A perception that Skype’s VoIP solutions aren’t ready for prime time may hold back the growth of the company’s new small-business offering, solution providers say.

Dan Neel, Contributor

March 15, 2006

4 Min Read

A perception that Skype’s VoIP solutions aren’t ready for prime time may hold back the growth of the company’s new small-business offering, solution providers say.

Skype for Business, which made its debut March 9, offers small-business users of Skype's low-to-no cost Internet phone service a dedicated business support Web site plus new, certified Skype hardware and a control panel to manage group users and prepaid services.

Between 25 percent and 30 percent of the roughly 75 million users of Skype, now part of eBay, utilize the Skype for Business functionality, said Henry Gomez, general manager of Skype North America.

Skype has inroads into the channel, and distributors such as Brightpoint, Plainfield, Ind., offer Skype’s business service to resellers. Yet Tracy Butler, president of Acropolis Technology Group, a solution provider in Wood River, Ill., that caters to many small and midsize businesses, said Skype remains too much of a consumer product to be taken seriously by most business customers.

"Customers would throw me out on my ear if I came in suggesting Skype," Butler said. "Most will say, 'I'm not going to run my business on Skype.' "

Brightpoint declined to quantify sales of Skype solutions to businesses, but a spokesman for the distributor said executives have expressed the opinion that "there’s not much happening with Skype on the SMB front" right now.

A Skype spokesman said the percentage of Skype users utilizing Skype for Business were calculated from the number of users going to the business Web site. That metric gave no indication of how Skype was being used in businesses, he said.

Skype’s IP-based softphone solution can be loaded into laptops, PCs and wireless wide-area network (WWAN) handsets from vendors such as Linksys and D-Link. In taking such an offering to the channel, Skype will soon face competition from TelTel, a session initiation protocol (SIP)-based VoIP software vendor that plans to launch a channel program later this year.

On Tuesday, D-Link introduced its first wireless phone, a flip-style WWAN model running TelTel software. At the 2005 Consumer Electronics Show, D-Link unveiled an early version of its WWAN phone running Skype, but that product never went into production.

D-Link’s decision to go with TelTel was based on wanting "a better solution for broader content," a D-Link spokesman said. But D-Link still partners with Skype and sells a D-Link Skype USB phone adapter. The D-Link WWAN phone is slated to ship in about three months, he said.

Jack Chang, president and COO of TelTel, said that later this year the Santa Clara, Calif., company plans to roll out a formal partner program for solution providers that resell its Public SIP Telephone Network (PsipTN) network services.

Chang said TelTel has an advantage for businesses that Skype doesn’t provide: reliability. "In a pure peer-to-peer environment [such as Skype's], it's anarchy," he said. "TelTel has deployed servers all around the world to act as connection points, and they provide better voice quality, redundancy and disaster recovery."
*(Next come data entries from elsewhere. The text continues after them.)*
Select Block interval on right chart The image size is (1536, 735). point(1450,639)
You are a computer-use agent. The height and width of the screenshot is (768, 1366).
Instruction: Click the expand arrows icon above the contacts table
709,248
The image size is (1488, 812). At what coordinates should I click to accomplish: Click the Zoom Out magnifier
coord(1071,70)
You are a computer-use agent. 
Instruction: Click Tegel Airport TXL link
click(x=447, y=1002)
TelTel's PsipTN network can be easily accessed and resold by solution providers, which can mark up the service to customers and pay TelTel a fee based on capacity usage, Chang said.

Skype makes it clear that its solution isn’t a telephony replacement service and can’t be used for emergency calling. But the company’s ambitions in the business space are real. On top of Skype for Business, other business-optimized offerings include Actiontec Electronics’ Vosky Exchange, which lets PBX systems connect with up to four Skype callers, and Skype-integrated business conferencing products from Polycom. Skype also can interface with Salesforce.com via Appexchange.com.
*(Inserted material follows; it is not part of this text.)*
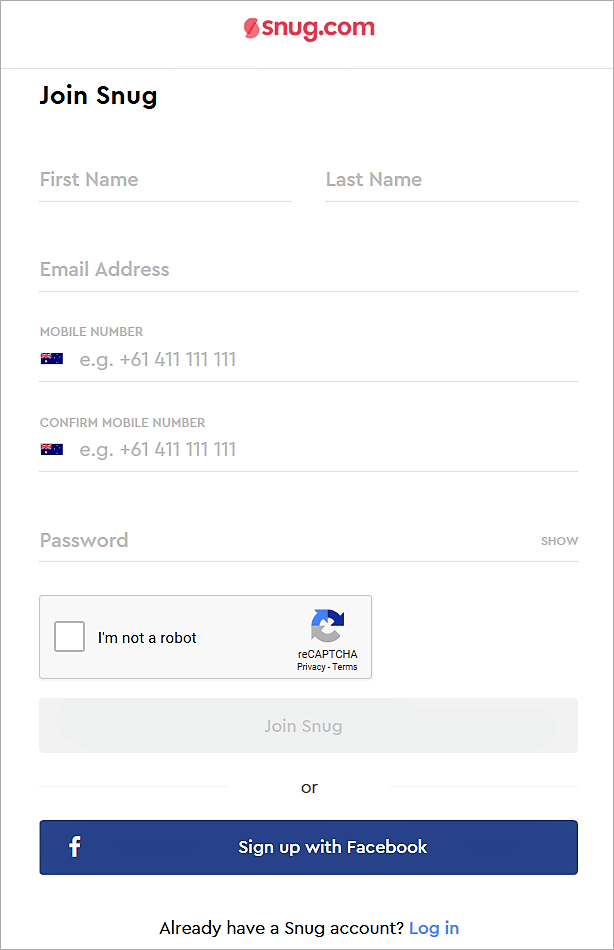Open the reCAPTCHA Privacy link
614x950 pixels.
point(312,667)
David Lair, business and technology consultant at Xpedeus Information and Technology Business Solutions, a Brandon, Fla., solution provider that offers hosted VoIP solutions to SMBs, said he has never seen a customer running Skype. More sophisticated VoIP solutions for small businesses, such as those from Packet8, are affordable, and SMBs that seek a lower-priced VoIP solution and sacrifice reliability would be making a mistake, he said.

As free peer-to-peer VoIP software, Skype was popularized by its tremendous growth in the consumer market. Skype was bought by eBay in September 2005 for about $2.6 billion.